**TASK GOAL**
Retype the records that follow, every line exactly as written.

**TASK DATA**
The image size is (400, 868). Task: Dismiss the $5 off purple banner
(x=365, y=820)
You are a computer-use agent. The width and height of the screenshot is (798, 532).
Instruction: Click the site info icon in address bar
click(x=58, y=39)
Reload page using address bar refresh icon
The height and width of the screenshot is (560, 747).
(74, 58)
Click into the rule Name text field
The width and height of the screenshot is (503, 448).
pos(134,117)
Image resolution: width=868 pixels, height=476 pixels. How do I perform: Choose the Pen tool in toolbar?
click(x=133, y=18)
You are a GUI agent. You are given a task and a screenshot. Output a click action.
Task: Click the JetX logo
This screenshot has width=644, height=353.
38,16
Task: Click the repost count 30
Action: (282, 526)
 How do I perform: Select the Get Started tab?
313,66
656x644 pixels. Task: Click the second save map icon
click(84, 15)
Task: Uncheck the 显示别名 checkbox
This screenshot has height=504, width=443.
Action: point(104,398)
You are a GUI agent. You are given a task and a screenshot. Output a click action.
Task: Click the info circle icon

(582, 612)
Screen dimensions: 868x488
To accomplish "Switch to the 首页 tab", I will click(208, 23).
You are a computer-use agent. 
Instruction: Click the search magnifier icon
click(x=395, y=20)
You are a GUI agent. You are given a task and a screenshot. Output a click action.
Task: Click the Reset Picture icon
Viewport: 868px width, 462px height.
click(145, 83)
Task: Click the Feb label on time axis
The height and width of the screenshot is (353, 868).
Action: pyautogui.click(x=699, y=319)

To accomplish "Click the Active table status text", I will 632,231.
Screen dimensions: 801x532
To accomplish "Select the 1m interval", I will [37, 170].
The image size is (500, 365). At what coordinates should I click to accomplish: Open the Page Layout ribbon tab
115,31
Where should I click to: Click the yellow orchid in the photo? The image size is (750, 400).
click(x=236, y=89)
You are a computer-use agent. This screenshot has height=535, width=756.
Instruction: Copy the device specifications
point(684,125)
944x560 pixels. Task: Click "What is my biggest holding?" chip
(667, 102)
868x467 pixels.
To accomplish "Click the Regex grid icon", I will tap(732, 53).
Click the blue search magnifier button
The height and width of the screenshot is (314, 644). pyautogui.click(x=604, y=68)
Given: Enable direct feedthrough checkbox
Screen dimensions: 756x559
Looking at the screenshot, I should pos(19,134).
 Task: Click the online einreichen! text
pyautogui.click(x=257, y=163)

**YOUR RESPONSE**
The image size is (400, 868). Task: Dismiss the $5 off purple banner
(x=365, y=820)
You are a computer-use agent. The width and height of the screenshot is (798, 532).
Instruction: Click the site info icon in address bar
click(x=58, y=39)
Reload page using address bar refresh icon
The height and width of the screenshot is (560, 747).
(74, 58)
Click into the rule Name text field
The width and height of the screenshot is (503, 448).
pos(134,117)
Image resolution: width=868 pixels, height=476 pixels. How do I perform: Choose the Pen tool in toolbar?
click(x=133, y=18)
You are a GUI agent. You are given a task and a screenshot. Output a click action.
Task: Click the JetX logo
This screenshot has width=644, height=353.
38,16
Task: Click the repost count 30
Action: (282, 526)
 How do I perform: Select the Get Started tab?
313,66
656x644 pixels. Task: Click the second save map icon
click(84, 15)
Task: Uncheck the 显示别名 checkbox
This screenshot has height=504, width=443.
Action: point(104,398)
You are a GUI agent. You are given a task and a screenshot. Output a click action.
Task: Click the info circle icon

(582, 612)
Screen dimensions: 868x488
To accomplish "Switch to the 首页 tab", I will click(208, 23).
You are a computer-use agent. 
Instruction: Click the search magnifier icon
click(x=395, y=20)
You are a GUI agent. You are given a task and a screenshot. Output a click action.
Task: Click the Reset Picture icon
Viewport: 868px width, 462px height.
click(145, 83)
Task: Click the Feb label on time axis
The height and width of the screenshot is (353, 868).
Action: pyautogui.click(x=699, y=319)

To accomplish "Click the Active table status text", I will 632,231.
Screen dimensions: 801x532
To accomplish "Select the 1m interval", I will [37, 170].
The image size is (500, 365). At what coordinates should I click to accomplish: Open the Page Layout ribbon tab
115,31
Where should I click to: Click the yellow orchid in the photo? The image size is (750, 400).
click(x=236, y=89)
You are a computer-use agent. This screenshot has height=535, width=756.
Instruction: Copy the device specifications
point(684,125)
944x560 pixels. Task: Click "What is my biggest holding?" chip
(667, 102)
868x467 pixels.
To accomplish "Click the Regex grid icon", I will tap(732, 53).
Click the blue search magnifier button
The height and width of the screenshot is (314, 644). pyautogui.click(x=604, y=68)
Given: Enable direct feedthrough checkbox
Screen dimensions: 756x559
Looking at the screenshot, I should pos(19,134).
 Task: Click the online einreichen! text
pyautogui.click(x=257, y=163)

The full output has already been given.